Continue the essay about holding on to hope through life's traumas, starting right after its final paragraph.

# Text provided
╔══
The Miracle of Hope

by Emily N. DeFalla 19 days ago in trauma

How to hold on

The Miracle of Hope

We all go through hard times in life. It might be as a child, getting bullied or picked on. Your parents might go through a major trauma to their marriage, addiction or infidelity or abuse. Divorce may suddenly and permanently alter your world. A parent, sibling or loved one may become terminally ill. Generally, I would say it’s rare that childhood trauma is actually caused by the child. It’s almost always external influence. This can easily cause a child to feel hopeless to control their environment and get to a place of physical or emotional safety.

As a young adult, you may struggle with all those same childhood issues, only now you are able to make choices that bring about bad situations that are in large part of your own making. Though often having a predisposition to poor life choices is a direct result of childhood trauma. As a young adult most are unaware of this and can still lead to a feeling of hopelessness, that you are doomed or cursed to suffer pain forever not realizing the pain is a direct result of your own choices. Or, for those that are aware of this, it’s common to feel like a bad or broken person who has no control over your bad choices and feel hopeless to ever get control over your life.

By the time you mature into full adulthood, all those past traumas have compiled on you. You are dealing with any past trauma from childhood, and young adulthood. The older you get; you again start falling victim to external causes of trauma. You are seeing more and more loved one’s with health problems and dying. You are more effected by economics’ and social stigmata. You might have children or teenagers that are out of control and you don’t know how to save them. As a mother myself this can truly be one of the hopeless feelings. Maybe your spouse had an affair or left you. Of course, there is still residual effects of past trauma’s the influence the choices you make in life bad or good. Only now, you are much more likely to understand that about yourself. As you age, generally, your self-awareness grows as well.
╚══
# Given records
╔══
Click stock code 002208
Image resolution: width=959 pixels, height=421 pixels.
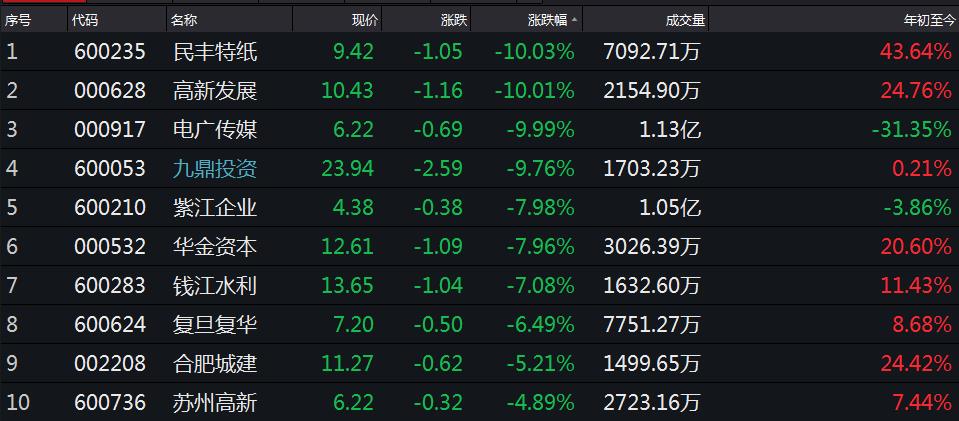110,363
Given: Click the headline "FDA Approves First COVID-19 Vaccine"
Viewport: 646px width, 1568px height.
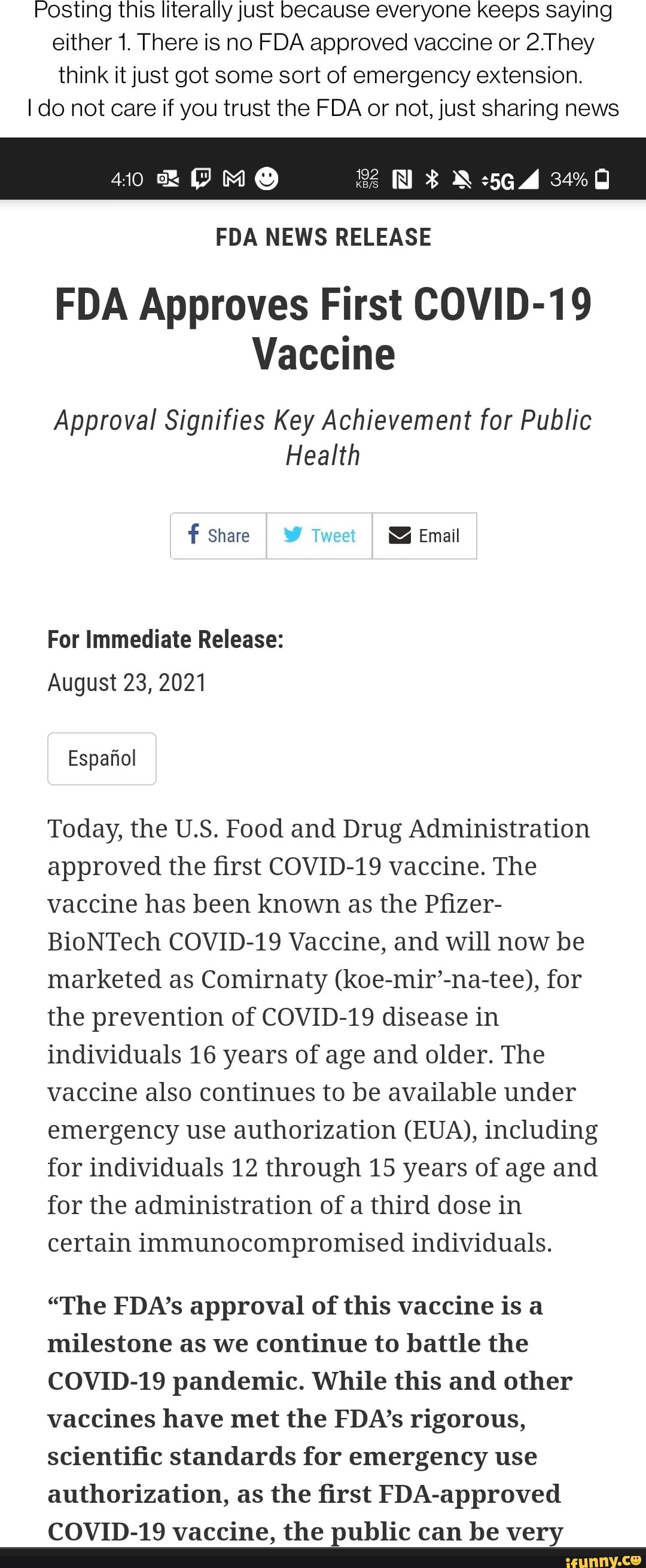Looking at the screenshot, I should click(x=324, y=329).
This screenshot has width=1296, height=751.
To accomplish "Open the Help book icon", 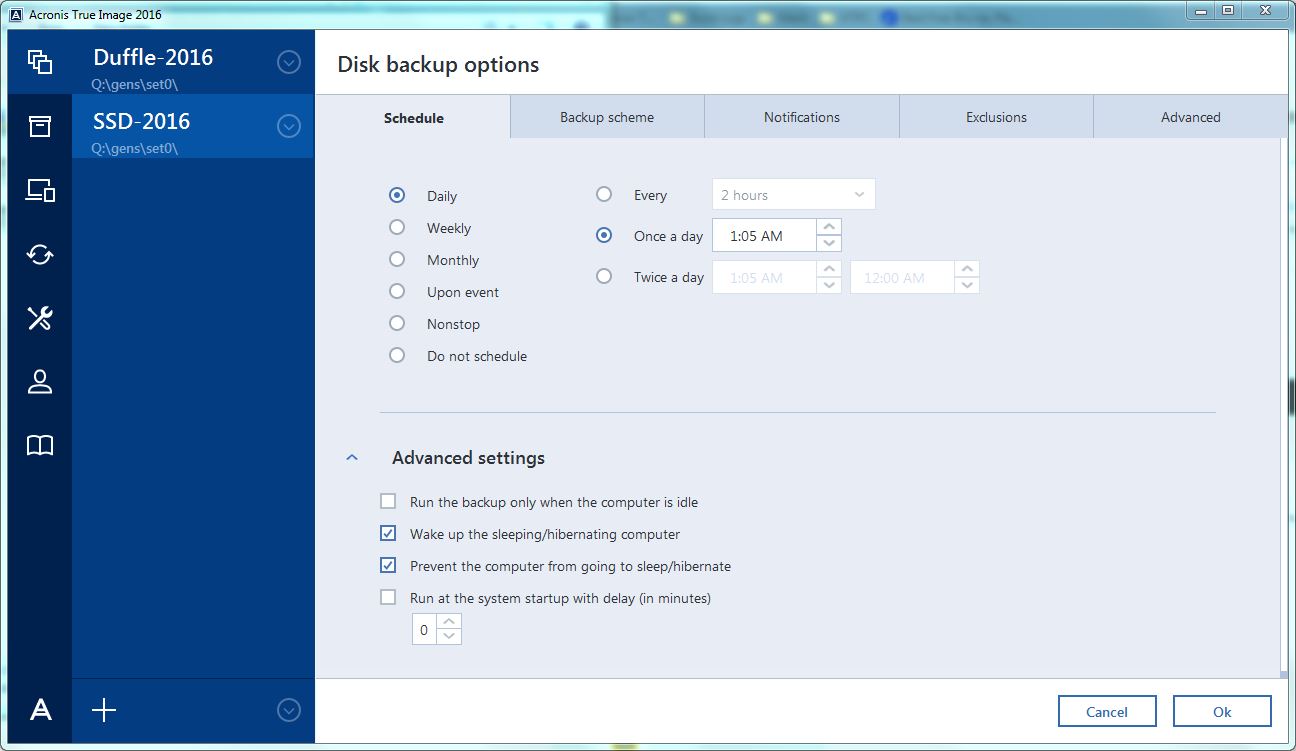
╚══
# Result of this exercise
Hopefully, these bouts of hopelessness are minimal, few and far between. For some, especially those who started their lives with major childhood trauma, these events tend to be more extreme, and more often. Regardless of which situation applies to you. Trauma is a part of being human. We all experience it multiple times in our lives. Some of us are better at dealing with it than others. Most people have a breaking point. That can look different for everyone. Some turn to drugs and alcohol. Some develop depression. Some end up in a full psychiatric melt down. Some go numb, become almost robotic, cold, and unfeeling. Some look at it like a launch pad. When your drowning, in a pool for instance. You must push of the bottom of the pool to launch yourself back up.

Usually, most survive these situations. Then there are the tragic and heartbreaking cases where people are in such despair, they take their own lives. This might be directly by planned out and intentional methods, or indirectly by making dangerous life choices. Choices such as heavy drug usage or alcohol related car accidents. The determining factors in if you do or don’t survive difficult situations and trauma in your life is one simple thing. Hope.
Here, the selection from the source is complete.